• **Selection**
* * * * * * *

E. This is a non-exclusive agreement and Consultant is free to provide his/her Work to
other entities, so long as there is no interruption or interference with the provision of
Work called for in this Agreement.
F. Consultant is responsible for his/her own insurance, including, but not limited to
health insurance.
G. Consultant is responsible for his/her own Worker’s Compensation coverage as well as
that for any persons employed by the Consultant.
19. Other Provisions:
A. Approval Authority. Each individual executing this Agreement on behalf of the City
and Consultant represents and warrants that such individuals are duly authorized to
execute and deliver this Agreement on behalf of the City or Consultant.
B. General Administration and Management. The City’s projectmanager isManuel Cruz.
In providing Work, Consultant shall coordinate with the City’s contract manager or
his/her designee.
C. Amendment and Modification. This Agreement may be amended only by an
instrument in writing, duly executed by both Parties.

* * * * * * *

• **Dataset excerpt**
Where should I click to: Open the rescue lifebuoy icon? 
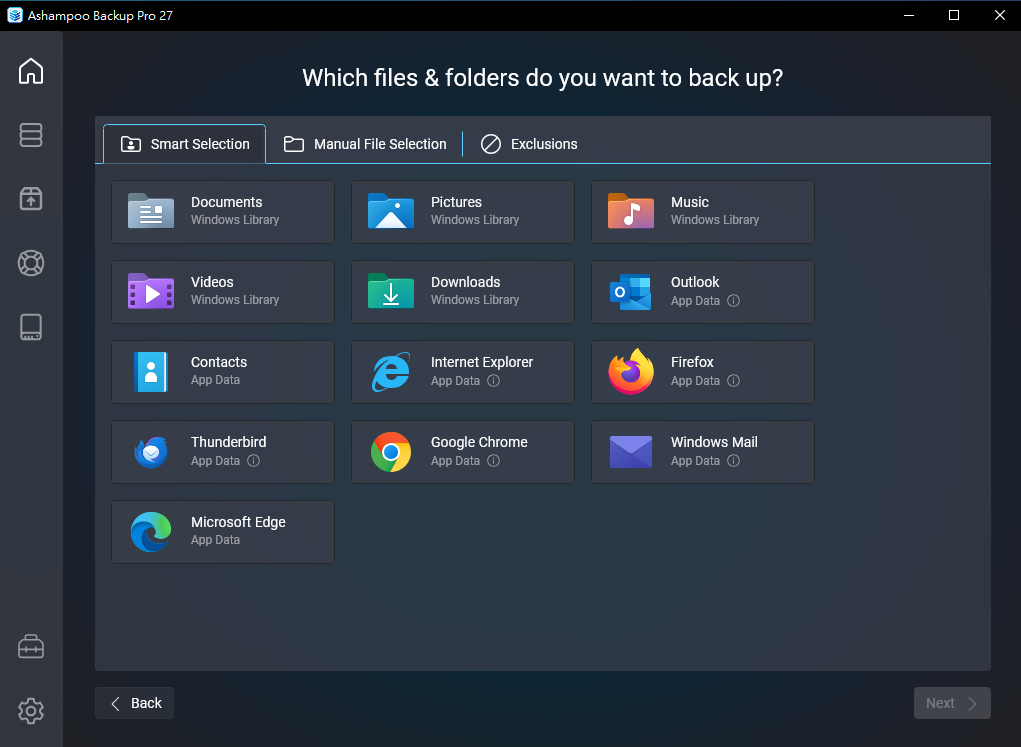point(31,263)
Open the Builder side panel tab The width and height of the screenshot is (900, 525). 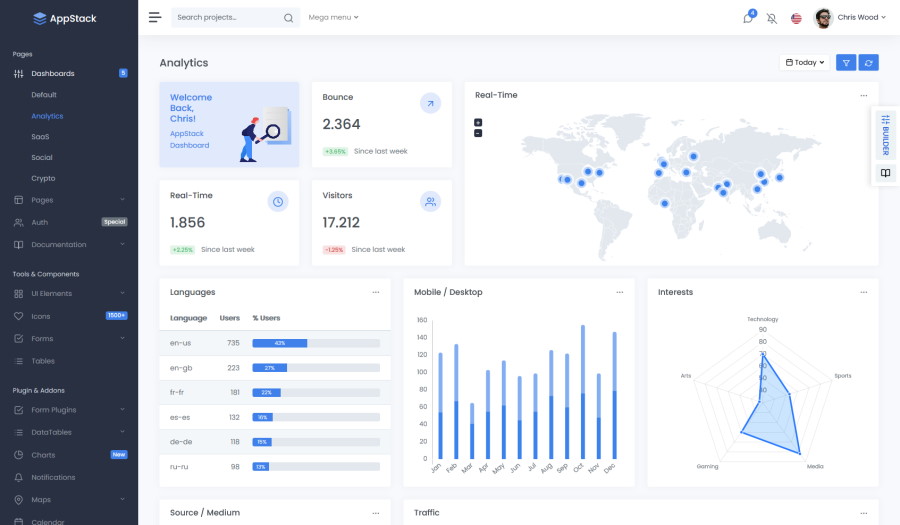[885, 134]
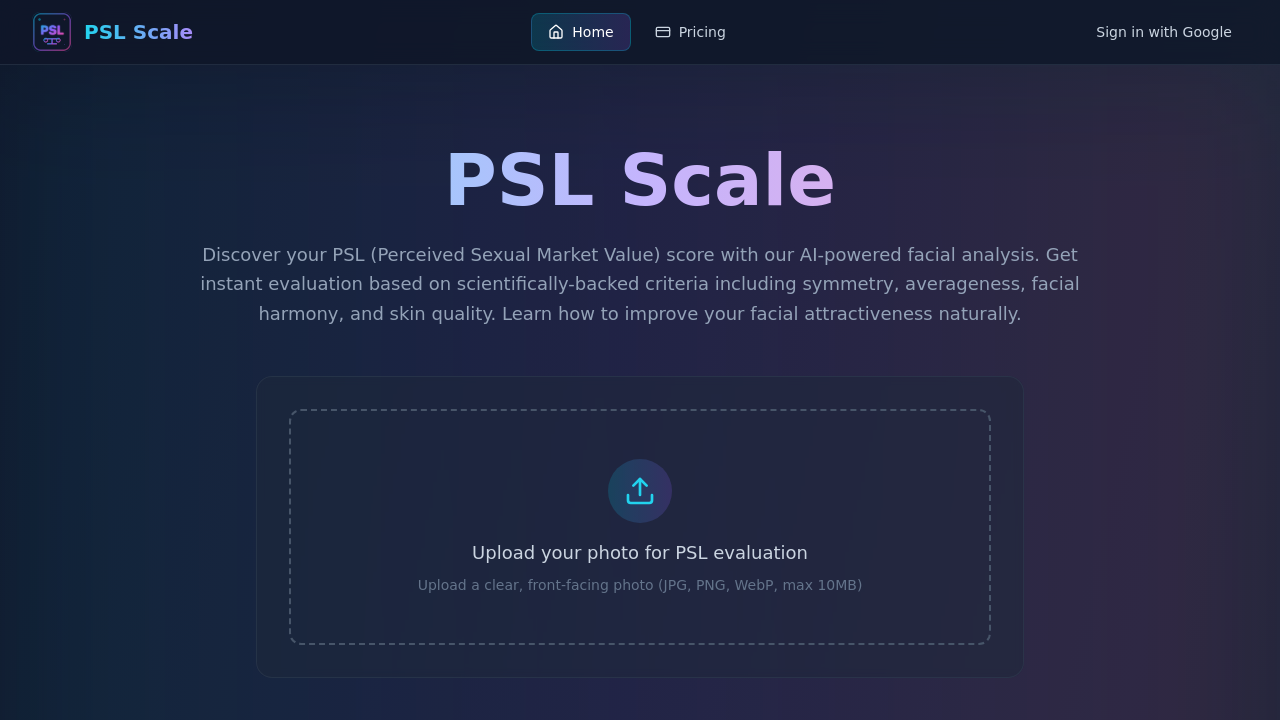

* * * * * * *

• **Instruction 1**
Please check each statement against the agreement text and answer yes or no, quoting the words from the agreement that decide it: (a) The Consultant may provide Work to other entities as long as this does not interfere with the Work called for in the Agreement. (b) The City supplies the Consultant's health insurance. (c) The Agreement may be amended by oral consent of both Parties.
• **Instruction 2**
Pick up the agreement text after its last clause and write the next provisions under Other Provisions.

• **Exercise answer 1**
(a) Yes: "Consultant is free to provide his/her Work to other entities, so long as there is no interruption or interference with the provision of Work called for in this Agreement."
(b) No: "Consultant is responsible for his/her own insurance, including, but not limited to health insurance."
(c) No: "This Agreement may be amended only by an instrument in writing, duly executed by both Parties."

• **Exercise answer 2**
D. Conflicts. In the event of any inconsistencies between Consultant proposals and this
Agreement, the terms of this Agreement shall prevail. Any exhibits/attachments to
this Agreement are incorporated by reference only to the extent of the purpose for
which they are referenced within this Agreement. To the extent a Consultant
prepared exhibit conflicts with the terms in the body of this Agreement or contains
terms that are extraneous to the purpose for which it is referenced, the terms in the
body of this Agreement shall prevail and the extraneous terms shall not be
incorporated herein.
E. Governing Law. This Agreement shall be made in and shall be governed by and
interpreted in accordance with the laws of the State of Washington and the City of
Renton. Consultant and all of the Consultant’s employees shall perform the Work in
accordance with all applicable federal, state, county and city laws, codes and
ordinances.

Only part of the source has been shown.